Nella crisi sistemica del crollo della Prima Repubblica, i grandi media si schierarono rovinosamente dalla parte della rivoluzione giudiziaria, sostanzialmente perché i gruppi industriali loro editori avevano bisogno di mettersi al riparo. Non fu un buon servizio al paese, la stampa non aiutò gli italiani a capire cosa stesse accadendo, e come uscirne senza sfasciare completamente il paese e le istituzioni. La Seconda Repubblica, dal punto di vista dei media, è finita in disgrazia da almeno dieci anni: a tutto vantaggio di un’antipolitica vellicata o sfacciatamente sostenuta. Con le grandi firme editorialistiche spesso a far coro alle urla dei social anziché zittirne e razionalizzarne le strida. Un altro tradimento della funzione della grande informazione, e in questo caso senza nemmeno la motivazione della tutela aziendale, in un quadro di politiche editoriali sostanzialmente stabile. Seppure in crisi di vendite. Nel frattempo Gedi è diventato il maggior player dei giornali italiani, Repubblica da giornale-partito ha scelto la strada di un morbido riposizionamento d’establishment che ne fa oggi un giornale risolutamente euro-draghiano e atlantico. La Rai travolta dagli anni sovranisti e populisti va incontro a una stagione di nomine che dovrà riequilibrarla, anche se la cosa potrebbe non essere in cima alle preoccupazioni del presidente del Consiglio tecnico-politico. Il giornale di Confindustria appare afono quanto il suo editore, fatica a farsi interprete delle istanze reali degli industriali. Mentre per le tv l’urgenza di cambiare rispetto agli anni dei talk selvaggi è decisiva per la credibilità stessa delle emittenti. Pubbliche o private. Con Draghi l’informazione ha una grande occasione di cambiamento. L’impressione, al momento, è che non lo si sia ancora capito.

 

Ieri Repubblica puntava sulla Lega che “è già un problema”; chi ce l’ha con Arcuri e chi con Speranza.

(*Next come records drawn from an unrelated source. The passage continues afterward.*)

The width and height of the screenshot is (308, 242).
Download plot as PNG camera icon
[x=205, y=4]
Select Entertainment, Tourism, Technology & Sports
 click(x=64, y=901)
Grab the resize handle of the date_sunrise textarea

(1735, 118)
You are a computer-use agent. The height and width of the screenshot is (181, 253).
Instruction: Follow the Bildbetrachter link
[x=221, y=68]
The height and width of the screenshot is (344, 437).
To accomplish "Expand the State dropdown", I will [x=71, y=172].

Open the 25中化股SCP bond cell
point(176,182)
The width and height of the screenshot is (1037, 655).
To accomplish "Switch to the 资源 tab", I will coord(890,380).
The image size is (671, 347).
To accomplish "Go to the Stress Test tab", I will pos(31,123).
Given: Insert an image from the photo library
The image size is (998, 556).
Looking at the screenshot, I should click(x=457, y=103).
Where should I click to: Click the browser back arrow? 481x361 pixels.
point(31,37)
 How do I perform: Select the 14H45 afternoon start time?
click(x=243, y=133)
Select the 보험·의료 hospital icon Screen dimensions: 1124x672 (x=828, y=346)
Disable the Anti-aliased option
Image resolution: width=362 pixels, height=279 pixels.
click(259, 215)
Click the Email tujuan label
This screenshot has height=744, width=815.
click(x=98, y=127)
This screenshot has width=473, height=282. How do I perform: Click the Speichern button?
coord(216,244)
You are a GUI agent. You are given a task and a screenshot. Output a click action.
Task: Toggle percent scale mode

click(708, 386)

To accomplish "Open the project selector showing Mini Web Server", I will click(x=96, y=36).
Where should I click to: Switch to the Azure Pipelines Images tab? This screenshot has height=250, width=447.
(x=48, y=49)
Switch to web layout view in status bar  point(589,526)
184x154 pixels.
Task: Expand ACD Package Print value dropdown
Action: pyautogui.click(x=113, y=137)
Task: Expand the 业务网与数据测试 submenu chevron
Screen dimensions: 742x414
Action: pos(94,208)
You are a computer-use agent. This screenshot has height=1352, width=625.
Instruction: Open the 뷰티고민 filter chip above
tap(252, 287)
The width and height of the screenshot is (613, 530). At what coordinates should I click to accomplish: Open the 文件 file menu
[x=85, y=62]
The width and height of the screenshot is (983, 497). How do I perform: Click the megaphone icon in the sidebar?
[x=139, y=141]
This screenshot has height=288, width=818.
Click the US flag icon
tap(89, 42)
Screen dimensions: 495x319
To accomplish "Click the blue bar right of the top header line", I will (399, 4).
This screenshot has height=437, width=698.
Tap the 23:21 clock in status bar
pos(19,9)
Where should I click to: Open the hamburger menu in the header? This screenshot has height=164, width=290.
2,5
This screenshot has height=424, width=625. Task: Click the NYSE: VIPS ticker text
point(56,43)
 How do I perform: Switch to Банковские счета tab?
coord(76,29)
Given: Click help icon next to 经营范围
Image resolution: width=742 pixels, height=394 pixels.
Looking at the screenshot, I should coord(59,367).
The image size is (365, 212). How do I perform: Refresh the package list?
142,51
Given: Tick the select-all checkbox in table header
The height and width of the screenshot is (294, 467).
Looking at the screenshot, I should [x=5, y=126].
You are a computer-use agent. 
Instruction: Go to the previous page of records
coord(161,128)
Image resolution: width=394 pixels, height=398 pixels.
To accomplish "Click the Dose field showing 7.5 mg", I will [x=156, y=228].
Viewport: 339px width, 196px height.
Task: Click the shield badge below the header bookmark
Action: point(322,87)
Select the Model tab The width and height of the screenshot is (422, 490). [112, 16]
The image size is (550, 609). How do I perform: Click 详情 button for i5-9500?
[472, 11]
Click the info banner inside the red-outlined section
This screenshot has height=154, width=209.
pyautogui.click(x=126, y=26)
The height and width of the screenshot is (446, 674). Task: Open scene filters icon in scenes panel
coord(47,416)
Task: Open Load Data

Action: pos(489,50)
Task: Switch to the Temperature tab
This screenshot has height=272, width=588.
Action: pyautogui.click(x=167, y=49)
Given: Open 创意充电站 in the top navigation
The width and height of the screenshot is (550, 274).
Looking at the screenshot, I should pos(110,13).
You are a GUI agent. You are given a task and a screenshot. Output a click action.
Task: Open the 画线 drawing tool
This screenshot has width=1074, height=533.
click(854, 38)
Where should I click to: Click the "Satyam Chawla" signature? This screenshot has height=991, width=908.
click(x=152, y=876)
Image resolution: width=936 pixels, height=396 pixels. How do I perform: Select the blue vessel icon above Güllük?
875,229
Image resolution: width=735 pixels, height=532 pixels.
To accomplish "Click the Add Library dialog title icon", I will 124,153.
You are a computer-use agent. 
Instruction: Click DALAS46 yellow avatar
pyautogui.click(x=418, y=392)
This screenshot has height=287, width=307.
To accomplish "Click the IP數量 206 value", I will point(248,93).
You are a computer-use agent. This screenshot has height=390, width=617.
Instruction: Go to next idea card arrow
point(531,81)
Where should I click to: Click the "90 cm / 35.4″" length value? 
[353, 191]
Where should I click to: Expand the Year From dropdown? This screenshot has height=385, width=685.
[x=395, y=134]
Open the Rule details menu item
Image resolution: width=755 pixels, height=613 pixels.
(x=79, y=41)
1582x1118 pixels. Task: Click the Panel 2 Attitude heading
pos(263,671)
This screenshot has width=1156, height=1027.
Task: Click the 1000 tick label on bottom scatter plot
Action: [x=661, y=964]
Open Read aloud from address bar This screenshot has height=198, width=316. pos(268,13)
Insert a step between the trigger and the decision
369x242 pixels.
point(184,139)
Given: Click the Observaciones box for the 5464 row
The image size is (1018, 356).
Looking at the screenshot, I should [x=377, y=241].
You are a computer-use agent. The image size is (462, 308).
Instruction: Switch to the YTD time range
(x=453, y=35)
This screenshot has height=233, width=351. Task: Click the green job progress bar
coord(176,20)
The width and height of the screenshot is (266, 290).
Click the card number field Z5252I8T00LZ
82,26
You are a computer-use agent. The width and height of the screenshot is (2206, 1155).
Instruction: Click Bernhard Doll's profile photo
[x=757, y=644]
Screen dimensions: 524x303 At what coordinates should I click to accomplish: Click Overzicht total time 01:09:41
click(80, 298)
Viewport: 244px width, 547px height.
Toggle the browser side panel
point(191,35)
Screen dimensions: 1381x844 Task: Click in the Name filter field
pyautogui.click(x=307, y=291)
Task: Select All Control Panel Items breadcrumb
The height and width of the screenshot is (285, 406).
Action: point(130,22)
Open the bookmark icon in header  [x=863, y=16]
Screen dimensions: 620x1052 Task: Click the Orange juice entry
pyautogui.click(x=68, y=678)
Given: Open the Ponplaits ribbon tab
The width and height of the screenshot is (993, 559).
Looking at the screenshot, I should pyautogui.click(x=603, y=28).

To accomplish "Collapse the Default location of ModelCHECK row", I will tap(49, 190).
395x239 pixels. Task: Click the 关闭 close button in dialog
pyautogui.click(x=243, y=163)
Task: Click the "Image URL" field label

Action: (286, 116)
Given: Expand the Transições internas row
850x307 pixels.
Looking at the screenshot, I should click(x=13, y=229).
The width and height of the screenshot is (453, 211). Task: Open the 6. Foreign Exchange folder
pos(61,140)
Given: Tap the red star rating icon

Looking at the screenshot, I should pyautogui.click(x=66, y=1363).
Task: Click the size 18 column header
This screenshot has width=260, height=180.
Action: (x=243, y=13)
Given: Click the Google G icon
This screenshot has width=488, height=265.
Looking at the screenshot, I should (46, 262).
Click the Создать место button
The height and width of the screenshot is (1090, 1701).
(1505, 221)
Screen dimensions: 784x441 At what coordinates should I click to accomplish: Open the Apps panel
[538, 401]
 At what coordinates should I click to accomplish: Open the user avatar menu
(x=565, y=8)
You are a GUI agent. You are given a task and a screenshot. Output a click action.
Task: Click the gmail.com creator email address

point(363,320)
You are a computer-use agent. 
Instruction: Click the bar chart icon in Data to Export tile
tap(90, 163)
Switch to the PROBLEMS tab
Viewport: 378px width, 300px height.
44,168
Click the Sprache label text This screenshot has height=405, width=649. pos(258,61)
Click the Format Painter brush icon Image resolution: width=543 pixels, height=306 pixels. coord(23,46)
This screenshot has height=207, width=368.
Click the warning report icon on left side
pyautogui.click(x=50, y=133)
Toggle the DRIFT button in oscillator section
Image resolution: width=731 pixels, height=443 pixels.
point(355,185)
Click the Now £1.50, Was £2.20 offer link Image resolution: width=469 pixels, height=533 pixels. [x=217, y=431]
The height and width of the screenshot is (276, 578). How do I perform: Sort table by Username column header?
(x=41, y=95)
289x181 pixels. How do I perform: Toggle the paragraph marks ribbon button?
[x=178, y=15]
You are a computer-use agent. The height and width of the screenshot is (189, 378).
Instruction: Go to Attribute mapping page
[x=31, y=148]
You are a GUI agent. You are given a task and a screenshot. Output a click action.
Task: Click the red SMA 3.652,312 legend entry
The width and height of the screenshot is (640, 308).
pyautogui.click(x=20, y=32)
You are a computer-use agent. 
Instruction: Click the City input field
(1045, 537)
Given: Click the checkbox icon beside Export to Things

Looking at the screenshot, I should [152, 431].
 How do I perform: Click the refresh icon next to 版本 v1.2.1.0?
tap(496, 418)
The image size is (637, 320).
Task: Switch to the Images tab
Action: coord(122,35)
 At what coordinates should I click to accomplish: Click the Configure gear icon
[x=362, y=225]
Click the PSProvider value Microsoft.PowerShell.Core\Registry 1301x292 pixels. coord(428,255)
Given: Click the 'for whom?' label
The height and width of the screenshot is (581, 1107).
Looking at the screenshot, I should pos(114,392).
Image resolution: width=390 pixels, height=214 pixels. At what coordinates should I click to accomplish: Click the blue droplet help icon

Un gioco speculare a quello della politica: ogni partito ha un motivo per non amare il governo del tutti dentro (come ha detto Lucia Annunziata: “C’è un certo rancore, tutti i partiti sono stress”) e ogni giornale ha già scelto il suo nemico dentro al governo, nel vecchio gioco dell’indebolimento. Niente come il cambiamento dei social di questi anni ha dimostrato l’irrilevanza dei media tradizionali. Ma ha dimostrato anche che i lettori e gli ascoltatori si pesano e non si contano: uscire dalla bolla e contribuire a formare un’opinione pubblica consapevole è l’unico ruolo che l’informazione può avere. Draghi o non Draghi.